These are the dog days of winter, when all of the newness of snowfall and cozy coats has worn off and short, gray days line up one after another after another. Winter can wear on a person, and it can also wear on a dog. The remedy? Treat your dog to a late winter tune-up, a little refresh sesh to see him through until spring. Here's how:
Refresh his skin and coat with a nice, warm bath. Not only will the massage of suds feel great, but it will help slough off wintery dirt and dead skin. Go full-blown spa treatment and toss a towel into the dryer to warm while you wash. Drying off with a fluffy, warm towel is almost as good as an August afternoon. Almost.
Give him a paw-dicure. Salty winter sidewalks can be especially rough on paws, leaving them dry and cracked. Human lotions are a major no-no because they soften the pads too much, leaving paws prone to more damage. Look for dog-specific moisturizers and gently massage them into ailing pads. And after salty walks, always give paws a gentle rinse with warm water and a pat dry with a towel.

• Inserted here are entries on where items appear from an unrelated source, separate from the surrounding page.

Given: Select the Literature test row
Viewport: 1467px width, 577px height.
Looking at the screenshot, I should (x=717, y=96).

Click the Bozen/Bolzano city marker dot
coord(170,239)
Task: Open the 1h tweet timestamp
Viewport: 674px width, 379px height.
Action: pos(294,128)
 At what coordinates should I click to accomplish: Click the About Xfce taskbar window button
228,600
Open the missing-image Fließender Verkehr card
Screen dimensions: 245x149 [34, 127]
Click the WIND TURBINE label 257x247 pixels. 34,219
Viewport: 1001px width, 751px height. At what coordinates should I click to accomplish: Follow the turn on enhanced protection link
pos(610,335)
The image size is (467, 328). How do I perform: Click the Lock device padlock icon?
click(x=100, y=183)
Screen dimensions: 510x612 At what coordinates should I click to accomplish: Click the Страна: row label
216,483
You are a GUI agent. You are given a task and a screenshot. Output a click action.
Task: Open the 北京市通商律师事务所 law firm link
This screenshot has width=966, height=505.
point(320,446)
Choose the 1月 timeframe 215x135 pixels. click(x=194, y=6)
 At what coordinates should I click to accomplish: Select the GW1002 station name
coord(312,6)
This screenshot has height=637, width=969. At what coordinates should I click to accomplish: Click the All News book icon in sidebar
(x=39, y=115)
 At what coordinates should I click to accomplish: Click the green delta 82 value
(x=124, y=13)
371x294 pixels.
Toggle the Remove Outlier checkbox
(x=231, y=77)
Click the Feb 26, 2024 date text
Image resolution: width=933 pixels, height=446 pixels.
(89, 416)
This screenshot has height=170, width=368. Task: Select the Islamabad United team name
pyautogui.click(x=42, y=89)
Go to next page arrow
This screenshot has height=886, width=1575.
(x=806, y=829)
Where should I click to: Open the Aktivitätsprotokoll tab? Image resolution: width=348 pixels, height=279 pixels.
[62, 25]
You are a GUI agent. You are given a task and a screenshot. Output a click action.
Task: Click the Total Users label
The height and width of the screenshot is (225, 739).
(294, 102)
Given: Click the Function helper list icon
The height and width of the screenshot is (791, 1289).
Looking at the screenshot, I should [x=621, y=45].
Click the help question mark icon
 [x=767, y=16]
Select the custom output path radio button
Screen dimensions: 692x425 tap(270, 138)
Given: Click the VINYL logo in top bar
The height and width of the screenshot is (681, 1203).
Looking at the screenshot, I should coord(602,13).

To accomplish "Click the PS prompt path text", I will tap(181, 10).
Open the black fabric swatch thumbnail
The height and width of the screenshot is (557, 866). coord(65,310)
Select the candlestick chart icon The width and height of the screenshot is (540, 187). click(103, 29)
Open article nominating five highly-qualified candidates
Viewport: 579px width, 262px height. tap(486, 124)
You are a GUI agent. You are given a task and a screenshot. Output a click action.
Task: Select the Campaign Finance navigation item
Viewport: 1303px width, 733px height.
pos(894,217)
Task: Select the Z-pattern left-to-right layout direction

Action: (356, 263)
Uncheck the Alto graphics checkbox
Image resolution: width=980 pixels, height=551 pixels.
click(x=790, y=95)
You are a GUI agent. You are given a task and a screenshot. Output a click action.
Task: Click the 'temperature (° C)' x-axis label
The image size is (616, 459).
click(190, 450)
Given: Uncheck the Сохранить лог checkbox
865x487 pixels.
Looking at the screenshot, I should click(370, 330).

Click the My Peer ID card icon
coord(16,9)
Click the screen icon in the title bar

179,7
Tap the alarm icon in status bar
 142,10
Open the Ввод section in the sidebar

Less food, more water. We all have a tendency to bulk up a bit in winter, including our pets. But unlike our ancestors (human and canine alike) we don't need more food in winter to create an extra layer of insulation. What we need is more water. Dry winter air dehydrates, so keep the water dish full and refreshed all day long. (That goes for you too, human.)
Moisturize from the inside out. A winter treat of oil-rich sardines may not be your idea of a good time, but your dog will love it and those oils will add shampoo-commercial shine to his skin and coat.
Seek out sunshine and fresh air. When the clouds break and the temps rise above freeze-your-ass-off degrees, grab the leash and get outside. You're fully aware of your own Cabin Fever, but chances are, your dog's got it too. Even 15 minutes of sunlight can elevate mood-boosting hormones melatonin and serotonin in both of you.